§ What the task asks:
Copy all lines below containing "will".

§ The records:
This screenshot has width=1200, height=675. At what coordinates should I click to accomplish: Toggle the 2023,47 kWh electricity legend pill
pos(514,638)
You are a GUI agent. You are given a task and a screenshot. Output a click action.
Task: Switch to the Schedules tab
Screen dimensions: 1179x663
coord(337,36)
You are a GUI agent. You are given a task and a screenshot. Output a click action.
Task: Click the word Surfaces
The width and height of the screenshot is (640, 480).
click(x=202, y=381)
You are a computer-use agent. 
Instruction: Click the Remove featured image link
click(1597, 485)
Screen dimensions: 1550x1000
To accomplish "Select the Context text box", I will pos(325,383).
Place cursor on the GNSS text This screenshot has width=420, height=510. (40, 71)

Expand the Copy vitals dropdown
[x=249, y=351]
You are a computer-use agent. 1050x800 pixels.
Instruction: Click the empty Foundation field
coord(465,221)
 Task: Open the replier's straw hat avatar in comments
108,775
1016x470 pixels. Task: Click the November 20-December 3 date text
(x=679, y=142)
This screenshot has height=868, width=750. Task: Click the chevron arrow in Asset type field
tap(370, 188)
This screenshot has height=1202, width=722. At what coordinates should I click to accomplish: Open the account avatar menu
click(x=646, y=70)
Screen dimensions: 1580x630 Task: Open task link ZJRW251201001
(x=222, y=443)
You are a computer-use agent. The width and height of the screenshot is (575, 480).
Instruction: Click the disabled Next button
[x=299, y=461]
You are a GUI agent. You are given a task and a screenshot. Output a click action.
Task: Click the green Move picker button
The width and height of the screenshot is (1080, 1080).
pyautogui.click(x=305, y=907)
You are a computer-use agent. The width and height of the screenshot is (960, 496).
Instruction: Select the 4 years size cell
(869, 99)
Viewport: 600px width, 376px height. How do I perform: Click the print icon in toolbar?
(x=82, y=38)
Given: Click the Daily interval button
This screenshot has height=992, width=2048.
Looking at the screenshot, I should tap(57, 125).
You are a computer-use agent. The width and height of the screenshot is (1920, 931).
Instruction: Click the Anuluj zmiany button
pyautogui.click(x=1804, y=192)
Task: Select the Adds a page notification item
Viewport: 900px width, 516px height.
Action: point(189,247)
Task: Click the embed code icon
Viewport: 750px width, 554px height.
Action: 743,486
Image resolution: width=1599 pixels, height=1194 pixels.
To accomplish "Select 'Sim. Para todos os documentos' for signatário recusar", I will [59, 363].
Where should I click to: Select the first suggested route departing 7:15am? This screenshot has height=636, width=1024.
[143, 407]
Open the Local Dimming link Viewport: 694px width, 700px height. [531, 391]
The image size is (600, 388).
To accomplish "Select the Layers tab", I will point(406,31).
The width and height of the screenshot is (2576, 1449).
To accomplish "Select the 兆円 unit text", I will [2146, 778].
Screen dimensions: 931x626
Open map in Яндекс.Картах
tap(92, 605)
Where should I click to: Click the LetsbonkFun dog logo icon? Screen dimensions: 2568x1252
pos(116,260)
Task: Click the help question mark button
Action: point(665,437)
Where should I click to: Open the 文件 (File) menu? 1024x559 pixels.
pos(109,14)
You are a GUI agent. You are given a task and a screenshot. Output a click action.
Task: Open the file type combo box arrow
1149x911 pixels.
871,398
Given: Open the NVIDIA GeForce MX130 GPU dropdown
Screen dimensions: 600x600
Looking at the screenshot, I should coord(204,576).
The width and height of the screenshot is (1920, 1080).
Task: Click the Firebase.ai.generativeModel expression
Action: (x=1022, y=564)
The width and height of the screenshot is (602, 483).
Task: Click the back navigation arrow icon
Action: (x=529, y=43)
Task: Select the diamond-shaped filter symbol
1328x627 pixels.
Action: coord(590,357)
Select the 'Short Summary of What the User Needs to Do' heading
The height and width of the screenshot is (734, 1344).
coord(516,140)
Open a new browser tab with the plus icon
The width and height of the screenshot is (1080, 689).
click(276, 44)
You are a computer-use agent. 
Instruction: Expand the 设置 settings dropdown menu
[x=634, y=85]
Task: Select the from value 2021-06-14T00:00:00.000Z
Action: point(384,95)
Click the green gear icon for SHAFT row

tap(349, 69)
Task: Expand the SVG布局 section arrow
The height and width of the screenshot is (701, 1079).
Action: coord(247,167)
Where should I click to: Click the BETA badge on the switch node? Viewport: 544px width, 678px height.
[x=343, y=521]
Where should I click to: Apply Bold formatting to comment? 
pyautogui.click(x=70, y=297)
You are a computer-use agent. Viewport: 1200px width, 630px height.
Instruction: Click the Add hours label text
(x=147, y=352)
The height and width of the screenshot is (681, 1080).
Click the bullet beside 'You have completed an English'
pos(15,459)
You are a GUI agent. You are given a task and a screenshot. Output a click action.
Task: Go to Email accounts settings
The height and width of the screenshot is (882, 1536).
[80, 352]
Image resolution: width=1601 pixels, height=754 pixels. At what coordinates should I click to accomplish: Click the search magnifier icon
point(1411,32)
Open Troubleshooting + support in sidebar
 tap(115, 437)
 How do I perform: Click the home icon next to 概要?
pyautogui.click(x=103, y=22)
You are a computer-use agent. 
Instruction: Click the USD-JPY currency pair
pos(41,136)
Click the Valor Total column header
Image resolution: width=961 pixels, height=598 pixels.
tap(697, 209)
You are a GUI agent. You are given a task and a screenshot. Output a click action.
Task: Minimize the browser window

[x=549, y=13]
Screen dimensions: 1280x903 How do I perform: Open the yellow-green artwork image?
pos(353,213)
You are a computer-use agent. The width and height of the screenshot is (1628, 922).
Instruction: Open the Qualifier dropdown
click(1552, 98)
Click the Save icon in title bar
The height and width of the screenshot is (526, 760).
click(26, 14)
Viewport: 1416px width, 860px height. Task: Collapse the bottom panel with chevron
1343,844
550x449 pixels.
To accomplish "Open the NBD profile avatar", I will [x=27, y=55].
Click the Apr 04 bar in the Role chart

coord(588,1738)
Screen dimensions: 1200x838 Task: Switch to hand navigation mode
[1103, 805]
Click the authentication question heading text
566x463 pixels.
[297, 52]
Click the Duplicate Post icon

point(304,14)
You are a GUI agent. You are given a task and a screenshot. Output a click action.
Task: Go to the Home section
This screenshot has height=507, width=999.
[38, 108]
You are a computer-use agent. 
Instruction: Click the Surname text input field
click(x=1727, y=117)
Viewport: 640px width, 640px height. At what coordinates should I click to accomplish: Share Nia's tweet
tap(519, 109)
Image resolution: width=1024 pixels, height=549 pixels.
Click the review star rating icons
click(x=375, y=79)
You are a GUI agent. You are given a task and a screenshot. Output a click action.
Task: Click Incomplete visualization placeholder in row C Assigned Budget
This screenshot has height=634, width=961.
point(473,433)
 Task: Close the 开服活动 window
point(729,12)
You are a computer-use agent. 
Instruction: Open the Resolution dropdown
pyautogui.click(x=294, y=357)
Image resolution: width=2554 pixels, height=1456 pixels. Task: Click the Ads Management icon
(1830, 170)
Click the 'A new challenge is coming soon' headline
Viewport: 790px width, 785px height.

§ Written response:
To accomplish "Select the Context text box", I will pos(325,383).
To accomplish "Select 'Sim. Para todos os documentos' for signatário recusar", I will [59, 363].
To accomplish "Select the Layers tab", I will point(406,31).
To accomplish "Select the 兆円 unit text", I will [2146, 778].
To accomplish "Open the NBD profile avatar", I will [x=27, y=55].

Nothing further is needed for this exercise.